Aqueles que procuram nossos portais estão em busca de ampliar seus horizontes espirituais e pessoais.
Deparam-se, ao entrarem na Ordem, com um dos mais formidáveis mananciais de cultura mística já reunido ao longo de centenas de anos. Este manancial de informações é o corpo de doutrina rosacruz, a soma de todos os nossos conhecimentos. Óbvio, este conjunto de informações é imenso e somente depois de alguns anos poderão falar com alguma segurança uma linguagem rosacruz propriamente dita.
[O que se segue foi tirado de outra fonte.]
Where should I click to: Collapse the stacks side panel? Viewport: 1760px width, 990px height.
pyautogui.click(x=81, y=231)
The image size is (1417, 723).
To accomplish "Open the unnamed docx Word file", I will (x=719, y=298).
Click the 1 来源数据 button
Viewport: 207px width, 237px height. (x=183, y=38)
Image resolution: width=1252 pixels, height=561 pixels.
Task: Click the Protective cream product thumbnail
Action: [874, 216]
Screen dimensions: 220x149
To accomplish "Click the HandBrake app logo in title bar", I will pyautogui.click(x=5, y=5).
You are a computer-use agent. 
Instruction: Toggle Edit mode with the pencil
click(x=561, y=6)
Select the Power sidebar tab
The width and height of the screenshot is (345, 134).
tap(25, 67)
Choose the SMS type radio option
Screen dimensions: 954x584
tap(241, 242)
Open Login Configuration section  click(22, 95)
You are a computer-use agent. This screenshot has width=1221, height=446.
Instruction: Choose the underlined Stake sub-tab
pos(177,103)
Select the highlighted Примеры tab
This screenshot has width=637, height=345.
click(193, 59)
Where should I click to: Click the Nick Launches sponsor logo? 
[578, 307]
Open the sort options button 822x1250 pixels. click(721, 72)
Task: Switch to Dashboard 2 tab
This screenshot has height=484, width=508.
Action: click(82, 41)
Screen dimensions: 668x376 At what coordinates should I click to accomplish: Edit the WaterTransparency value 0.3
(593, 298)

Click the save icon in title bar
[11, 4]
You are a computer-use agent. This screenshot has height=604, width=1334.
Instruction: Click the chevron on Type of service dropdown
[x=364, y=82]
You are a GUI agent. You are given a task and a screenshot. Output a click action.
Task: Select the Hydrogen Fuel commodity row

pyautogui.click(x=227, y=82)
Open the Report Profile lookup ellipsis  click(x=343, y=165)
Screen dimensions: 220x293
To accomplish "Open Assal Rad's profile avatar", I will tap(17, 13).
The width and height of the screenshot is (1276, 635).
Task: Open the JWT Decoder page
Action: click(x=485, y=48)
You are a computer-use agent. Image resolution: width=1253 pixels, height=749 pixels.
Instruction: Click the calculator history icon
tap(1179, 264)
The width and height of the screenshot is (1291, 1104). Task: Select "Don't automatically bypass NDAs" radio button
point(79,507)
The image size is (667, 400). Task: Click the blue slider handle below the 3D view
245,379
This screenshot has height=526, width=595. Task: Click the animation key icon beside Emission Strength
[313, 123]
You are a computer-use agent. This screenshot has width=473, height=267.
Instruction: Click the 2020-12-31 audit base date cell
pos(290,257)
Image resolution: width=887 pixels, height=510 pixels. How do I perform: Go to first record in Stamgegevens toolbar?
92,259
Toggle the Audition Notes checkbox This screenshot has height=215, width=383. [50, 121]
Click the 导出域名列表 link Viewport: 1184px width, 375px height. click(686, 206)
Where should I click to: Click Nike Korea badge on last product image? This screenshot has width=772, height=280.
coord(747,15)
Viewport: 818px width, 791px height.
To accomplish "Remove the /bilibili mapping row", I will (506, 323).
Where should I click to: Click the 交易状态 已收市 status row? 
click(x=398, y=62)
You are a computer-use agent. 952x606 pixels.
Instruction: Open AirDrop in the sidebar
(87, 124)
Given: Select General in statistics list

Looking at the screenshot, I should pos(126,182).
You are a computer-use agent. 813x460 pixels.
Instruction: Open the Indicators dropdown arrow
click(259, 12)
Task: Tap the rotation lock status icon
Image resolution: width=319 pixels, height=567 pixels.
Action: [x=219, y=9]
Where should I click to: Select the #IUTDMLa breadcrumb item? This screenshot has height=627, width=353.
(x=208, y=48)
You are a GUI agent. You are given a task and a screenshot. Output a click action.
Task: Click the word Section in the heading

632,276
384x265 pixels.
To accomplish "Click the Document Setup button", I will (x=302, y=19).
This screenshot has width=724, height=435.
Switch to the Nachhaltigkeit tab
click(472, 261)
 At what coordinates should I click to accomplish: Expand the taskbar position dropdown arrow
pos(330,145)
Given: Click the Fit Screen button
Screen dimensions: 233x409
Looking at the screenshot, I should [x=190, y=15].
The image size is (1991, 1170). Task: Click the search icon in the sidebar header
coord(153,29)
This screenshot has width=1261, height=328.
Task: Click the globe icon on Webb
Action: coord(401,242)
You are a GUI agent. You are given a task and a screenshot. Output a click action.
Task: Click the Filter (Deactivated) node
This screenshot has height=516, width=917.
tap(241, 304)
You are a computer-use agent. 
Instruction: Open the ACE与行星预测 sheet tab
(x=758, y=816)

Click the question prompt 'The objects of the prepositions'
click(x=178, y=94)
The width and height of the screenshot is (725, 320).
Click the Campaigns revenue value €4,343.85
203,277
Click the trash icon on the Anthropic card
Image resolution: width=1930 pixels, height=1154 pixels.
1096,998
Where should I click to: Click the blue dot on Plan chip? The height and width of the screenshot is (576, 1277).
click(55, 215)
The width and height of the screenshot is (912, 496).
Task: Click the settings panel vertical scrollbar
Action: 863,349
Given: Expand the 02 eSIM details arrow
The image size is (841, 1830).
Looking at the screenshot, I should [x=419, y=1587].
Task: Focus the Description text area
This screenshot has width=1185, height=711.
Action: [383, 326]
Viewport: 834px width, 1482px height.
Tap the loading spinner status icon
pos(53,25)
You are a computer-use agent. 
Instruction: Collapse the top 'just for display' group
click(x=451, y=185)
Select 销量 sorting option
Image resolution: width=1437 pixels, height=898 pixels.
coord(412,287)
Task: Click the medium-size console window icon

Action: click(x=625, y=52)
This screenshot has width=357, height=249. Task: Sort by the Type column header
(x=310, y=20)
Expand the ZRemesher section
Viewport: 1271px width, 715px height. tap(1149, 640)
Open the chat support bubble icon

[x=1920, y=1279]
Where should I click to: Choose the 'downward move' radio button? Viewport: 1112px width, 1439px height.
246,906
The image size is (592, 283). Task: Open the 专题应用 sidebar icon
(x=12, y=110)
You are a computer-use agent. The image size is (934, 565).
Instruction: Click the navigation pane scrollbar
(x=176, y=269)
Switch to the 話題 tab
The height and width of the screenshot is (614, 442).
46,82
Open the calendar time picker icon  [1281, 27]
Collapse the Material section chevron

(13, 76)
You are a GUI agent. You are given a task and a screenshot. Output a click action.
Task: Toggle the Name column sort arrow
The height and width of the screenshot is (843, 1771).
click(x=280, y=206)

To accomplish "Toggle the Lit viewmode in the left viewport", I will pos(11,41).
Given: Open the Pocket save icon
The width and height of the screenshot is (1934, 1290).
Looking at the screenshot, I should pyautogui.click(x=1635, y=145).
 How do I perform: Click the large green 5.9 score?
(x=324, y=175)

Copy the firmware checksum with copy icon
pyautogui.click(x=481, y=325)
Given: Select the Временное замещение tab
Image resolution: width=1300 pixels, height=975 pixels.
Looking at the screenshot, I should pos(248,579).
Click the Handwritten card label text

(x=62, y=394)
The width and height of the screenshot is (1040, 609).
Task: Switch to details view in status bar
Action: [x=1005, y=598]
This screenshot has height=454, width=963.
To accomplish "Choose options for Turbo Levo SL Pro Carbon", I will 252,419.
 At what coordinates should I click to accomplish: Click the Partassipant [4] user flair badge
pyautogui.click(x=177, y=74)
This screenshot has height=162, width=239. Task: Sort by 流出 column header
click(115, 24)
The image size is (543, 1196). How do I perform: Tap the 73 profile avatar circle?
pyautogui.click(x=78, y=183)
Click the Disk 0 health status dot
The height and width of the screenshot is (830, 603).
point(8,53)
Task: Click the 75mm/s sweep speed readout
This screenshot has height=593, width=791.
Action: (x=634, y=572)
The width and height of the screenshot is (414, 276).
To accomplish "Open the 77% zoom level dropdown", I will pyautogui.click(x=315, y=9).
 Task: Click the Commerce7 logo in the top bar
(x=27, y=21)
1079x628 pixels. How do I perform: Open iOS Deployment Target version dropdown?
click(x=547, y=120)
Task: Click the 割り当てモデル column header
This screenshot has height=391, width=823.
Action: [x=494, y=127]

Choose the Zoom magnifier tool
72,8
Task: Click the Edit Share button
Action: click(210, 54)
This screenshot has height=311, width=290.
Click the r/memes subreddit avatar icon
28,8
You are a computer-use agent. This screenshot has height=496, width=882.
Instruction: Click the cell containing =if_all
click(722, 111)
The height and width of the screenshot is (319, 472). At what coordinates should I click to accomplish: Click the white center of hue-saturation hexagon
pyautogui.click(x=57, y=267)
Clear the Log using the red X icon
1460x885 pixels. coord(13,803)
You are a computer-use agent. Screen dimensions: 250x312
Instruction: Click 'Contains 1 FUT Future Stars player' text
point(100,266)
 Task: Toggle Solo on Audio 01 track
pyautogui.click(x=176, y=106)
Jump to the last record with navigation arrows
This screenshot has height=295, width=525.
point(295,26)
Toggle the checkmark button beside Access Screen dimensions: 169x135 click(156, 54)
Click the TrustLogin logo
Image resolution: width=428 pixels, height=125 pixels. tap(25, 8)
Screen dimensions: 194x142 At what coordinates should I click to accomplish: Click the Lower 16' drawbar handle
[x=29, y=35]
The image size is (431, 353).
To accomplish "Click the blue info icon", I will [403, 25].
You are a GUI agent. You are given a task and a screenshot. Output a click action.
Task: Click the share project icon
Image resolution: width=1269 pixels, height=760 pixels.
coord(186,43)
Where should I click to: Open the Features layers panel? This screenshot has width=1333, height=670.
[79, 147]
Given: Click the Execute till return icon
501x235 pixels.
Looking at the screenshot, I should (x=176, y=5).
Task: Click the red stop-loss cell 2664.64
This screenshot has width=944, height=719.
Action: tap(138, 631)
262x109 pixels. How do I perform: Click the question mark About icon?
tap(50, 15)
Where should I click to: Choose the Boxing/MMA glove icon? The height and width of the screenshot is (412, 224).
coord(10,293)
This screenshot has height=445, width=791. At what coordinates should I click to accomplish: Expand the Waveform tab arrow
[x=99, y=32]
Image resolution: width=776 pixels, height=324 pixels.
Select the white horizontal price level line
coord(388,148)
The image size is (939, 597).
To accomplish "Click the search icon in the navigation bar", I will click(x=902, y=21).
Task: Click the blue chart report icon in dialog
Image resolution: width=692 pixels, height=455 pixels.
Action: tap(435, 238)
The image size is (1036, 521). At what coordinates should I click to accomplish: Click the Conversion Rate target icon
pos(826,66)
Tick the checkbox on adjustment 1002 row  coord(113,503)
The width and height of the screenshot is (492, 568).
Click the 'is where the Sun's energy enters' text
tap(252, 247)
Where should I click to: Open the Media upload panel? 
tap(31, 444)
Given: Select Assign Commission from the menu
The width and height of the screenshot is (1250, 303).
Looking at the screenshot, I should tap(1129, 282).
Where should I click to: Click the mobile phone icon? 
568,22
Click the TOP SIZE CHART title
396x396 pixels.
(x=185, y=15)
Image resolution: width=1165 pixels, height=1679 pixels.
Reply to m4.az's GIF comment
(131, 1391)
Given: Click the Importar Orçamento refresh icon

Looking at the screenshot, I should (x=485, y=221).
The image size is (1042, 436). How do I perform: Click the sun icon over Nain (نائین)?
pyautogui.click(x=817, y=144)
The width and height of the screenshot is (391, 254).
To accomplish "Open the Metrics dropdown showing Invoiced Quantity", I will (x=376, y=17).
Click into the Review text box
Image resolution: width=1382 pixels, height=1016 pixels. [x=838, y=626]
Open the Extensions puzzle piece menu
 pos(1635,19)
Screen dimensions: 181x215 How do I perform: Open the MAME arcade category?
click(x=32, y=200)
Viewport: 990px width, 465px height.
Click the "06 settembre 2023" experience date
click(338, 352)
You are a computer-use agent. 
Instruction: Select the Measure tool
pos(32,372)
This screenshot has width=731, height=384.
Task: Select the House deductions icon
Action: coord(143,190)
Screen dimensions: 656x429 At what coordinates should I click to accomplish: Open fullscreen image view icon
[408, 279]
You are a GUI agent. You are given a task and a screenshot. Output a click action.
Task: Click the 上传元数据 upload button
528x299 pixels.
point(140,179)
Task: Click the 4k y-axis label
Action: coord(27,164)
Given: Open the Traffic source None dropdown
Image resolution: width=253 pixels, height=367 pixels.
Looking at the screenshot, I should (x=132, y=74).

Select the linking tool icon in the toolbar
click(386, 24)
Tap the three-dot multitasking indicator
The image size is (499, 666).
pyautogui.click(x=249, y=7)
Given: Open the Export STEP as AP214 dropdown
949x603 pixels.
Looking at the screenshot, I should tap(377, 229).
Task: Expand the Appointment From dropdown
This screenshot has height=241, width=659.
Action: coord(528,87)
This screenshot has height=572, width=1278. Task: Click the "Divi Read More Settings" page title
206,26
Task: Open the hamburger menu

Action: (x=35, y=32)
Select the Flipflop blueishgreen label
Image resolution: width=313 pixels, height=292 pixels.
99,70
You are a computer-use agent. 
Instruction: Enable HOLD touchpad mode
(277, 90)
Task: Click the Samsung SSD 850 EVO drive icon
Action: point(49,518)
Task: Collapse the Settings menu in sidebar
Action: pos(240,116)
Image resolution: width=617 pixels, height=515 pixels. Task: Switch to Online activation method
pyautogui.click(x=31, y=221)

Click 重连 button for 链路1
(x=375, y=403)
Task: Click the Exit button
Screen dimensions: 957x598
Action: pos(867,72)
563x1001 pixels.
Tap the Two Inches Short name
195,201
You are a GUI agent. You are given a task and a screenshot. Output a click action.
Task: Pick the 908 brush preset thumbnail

Ora, neste meio tempo, estes frateres e sorores recém chegados a Ordem só poderão conversar em suas próprias línguas de origem, até que, pouco a pouco, vão sendo iniciados nos segredos mais profundos, e vão naturalmente se transformando em verdadeiros rosacruzes. Alguém, na minha opinião, que chegue a Ordem sem essa bagagem espiritual anterior teria mais dificuldade de fazer esta transição, porque uma base espiritualista é necessária, seja ela qual for , para dar a partida nas transformações necessárias que levarão o homem chumbo ao homem ouro.
É claro que a mesma bagagem que fornece um estofo inicial para o processo iniciático também é um entrave a este mesmo processo, mas a depuração deve ser gradual, nunca brusca.
Os processos de cada indivíduo são diferentes, personalizados , e por isso, em cada corpo afiliado, constataremos a existência de um sem número de frateres e sorores simultaneamente em processo de depuração alquímica, relacionando-se em ambiente em princípio fraterno, protegidos pela egrégora. É por isso, que embora raras vezes, eventualmente surgem algumas rusgas que devem ser contornadas, dentro da maior liberdade possível e na mais ampla tolerância.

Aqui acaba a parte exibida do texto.